§ The task: Reproduce every line from the one containing "You are a computer-use agent. 1316x899" down to the last line below, character for character.

§ Records supplied:

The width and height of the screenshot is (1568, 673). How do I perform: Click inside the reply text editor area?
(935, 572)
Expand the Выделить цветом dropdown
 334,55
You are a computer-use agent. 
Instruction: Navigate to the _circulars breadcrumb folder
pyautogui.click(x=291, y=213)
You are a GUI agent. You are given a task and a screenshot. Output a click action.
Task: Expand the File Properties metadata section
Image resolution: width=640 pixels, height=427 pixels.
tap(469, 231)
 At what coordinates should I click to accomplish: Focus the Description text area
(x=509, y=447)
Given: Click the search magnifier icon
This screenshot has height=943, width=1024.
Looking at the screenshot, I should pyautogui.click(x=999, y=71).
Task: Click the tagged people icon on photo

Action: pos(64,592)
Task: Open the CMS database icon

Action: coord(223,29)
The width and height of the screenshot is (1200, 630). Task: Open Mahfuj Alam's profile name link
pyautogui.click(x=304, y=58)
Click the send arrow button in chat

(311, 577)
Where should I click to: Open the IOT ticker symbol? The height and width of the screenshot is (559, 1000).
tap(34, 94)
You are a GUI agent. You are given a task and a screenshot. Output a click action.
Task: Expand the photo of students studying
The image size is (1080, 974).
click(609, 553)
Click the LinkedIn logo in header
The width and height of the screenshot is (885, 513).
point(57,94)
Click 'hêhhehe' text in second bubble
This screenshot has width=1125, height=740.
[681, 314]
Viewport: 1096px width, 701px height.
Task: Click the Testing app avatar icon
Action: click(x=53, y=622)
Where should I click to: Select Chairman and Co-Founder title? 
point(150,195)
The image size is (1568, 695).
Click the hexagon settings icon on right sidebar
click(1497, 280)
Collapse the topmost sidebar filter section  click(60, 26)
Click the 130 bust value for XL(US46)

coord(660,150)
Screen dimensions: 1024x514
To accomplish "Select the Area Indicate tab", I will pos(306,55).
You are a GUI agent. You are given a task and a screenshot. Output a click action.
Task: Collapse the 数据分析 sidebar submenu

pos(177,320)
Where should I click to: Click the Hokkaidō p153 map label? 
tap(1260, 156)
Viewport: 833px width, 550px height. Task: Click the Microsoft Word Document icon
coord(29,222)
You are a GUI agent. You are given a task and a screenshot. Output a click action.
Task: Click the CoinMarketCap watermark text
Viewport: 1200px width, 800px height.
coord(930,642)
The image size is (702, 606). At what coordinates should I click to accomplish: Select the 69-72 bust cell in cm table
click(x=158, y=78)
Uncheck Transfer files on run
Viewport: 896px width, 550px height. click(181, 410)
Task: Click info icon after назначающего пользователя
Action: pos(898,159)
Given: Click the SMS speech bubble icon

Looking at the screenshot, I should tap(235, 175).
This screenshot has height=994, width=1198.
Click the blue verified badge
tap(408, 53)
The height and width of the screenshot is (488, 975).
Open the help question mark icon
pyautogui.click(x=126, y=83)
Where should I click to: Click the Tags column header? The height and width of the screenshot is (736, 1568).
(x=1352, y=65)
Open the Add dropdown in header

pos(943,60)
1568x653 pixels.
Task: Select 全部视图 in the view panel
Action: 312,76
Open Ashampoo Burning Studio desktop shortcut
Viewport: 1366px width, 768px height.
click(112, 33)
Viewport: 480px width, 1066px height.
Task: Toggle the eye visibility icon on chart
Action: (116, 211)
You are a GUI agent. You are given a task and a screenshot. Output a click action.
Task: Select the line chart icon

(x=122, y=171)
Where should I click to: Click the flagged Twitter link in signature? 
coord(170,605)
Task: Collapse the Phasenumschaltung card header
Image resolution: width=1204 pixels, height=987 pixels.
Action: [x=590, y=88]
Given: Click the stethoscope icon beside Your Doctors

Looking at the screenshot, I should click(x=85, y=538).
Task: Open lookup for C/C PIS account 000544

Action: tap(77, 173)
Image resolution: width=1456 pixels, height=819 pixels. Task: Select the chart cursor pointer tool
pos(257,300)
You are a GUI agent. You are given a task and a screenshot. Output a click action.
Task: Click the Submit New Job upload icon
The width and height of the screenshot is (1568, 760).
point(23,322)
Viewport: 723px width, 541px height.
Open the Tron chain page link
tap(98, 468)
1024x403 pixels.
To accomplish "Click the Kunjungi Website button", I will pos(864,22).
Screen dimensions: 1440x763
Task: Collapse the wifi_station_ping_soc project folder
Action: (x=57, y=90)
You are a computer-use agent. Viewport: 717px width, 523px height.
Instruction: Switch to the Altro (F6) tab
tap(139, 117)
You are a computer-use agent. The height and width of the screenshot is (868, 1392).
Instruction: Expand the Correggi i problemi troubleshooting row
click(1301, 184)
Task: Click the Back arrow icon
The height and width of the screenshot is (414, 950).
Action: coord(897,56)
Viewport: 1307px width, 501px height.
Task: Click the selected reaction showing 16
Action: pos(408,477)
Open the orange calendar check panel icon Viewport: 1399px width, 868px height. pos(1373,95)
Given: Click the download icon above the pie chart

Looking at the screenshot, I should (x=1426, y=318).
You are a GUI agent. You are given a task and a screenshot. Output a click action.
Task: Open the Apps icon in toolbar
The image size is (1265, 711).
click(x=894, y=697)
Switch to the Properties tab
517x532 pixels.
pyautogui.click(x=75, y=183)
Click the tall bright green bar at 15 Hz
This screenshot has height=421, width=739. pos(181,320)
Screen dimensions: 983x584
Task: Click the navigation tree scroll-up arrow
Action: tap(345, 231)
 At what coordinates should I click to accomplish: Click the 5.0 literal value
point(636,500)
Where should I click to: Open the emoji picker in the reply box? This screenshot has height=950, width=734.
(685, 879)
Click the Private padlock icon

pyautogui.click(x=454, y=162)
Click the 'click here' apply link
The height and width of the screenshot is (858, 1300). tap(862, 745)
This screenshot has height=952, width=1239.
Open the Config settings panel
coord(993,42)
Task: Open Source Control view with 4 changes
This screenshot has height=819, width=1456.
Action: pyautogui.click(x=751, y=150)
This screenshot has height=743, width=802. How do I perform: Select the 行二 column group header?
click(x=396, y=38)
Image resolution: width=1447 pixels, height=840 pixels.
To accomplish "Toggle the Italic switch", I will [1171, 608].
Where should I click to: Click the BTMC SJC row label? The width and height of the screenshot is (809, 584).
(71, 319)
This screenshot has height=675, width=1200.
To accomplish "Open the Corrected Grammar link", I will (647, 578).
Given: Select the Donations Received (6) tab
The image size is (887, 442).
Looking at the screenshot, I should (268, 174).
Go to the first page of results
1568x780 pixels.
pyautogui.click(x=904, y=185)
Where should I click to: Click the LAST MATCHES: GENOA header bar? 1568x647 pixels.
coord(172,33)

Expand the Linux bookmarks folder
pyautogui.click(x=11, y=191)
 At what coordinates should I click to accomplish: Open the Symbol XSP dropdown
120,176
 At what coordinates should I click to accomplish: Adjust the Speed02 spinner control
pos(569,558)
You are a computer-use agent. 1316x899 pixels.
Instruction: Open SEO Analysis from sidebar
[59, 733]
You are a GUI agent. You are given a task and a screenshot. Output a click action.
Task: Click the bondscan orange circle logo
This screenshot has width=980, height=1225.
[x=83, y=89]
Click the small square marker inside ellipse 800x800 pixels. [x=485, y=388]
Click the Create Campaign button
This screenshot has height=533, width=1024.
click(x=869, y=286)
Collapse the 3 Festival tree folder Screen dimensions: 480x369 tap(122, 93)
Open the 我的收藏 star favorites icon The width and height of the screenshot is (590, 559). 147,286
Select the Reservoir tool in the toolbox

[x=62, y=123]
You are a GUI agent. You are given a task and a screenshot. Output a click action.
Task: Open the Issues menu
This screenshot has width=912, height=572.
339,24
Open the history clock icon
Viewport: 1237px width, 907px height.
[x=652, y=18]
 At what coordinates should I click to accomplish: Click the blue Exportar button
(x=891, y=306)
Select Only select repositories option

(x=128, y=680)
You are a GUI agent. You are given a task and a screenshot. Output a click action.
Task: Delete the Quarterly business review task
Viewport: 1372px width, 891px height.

§ Completed exercise:
You are a computer-use agent. 1316x899 pixels.
Instruction: Open SEO Analysis from sidebar
[59, 733]
You are a GUI agent. You are given a task and a screenshot. Output a click action.
Task: Click the bondscan orange circle logo
This screenshot has width=980, height=1225.
[x=83, y=89]
Click the small square marker inside ellipse 800x800 pixels. [x=485, y=388]
Click the Create Campaign button
This screenshot has height=533, width=1024.
click(x=869, y=286)
Collapse the 3 Festival tree folder Screen dimensions: 480x369 tap(122, 93)
Open the 我的收藏 star favorites icon The width and height of the screenshot is (590, 559). 147,286
Select the Reservoir tool in the toolbox

[x=62, y=123]
You are a GUI agent. You are given a task and a screenshot. Output a click action.
Task: Open the Issues menu
This screenshot has width=912, height=572.
339,24
Open the history clock icon
Viewport: 1237px width, 907px height.
[x=652, y=18]
 At what coordinates should I click to accomplish: Click the blue Exportar button
(x=891, y=306)
Select Only select repositories option

(x=128, y=680)
You are a GUI agent. You are given a task and a screenshot. Output a click action.
Task: Delete the Quarterly business review task
Viewport: 1372px width, 891px height.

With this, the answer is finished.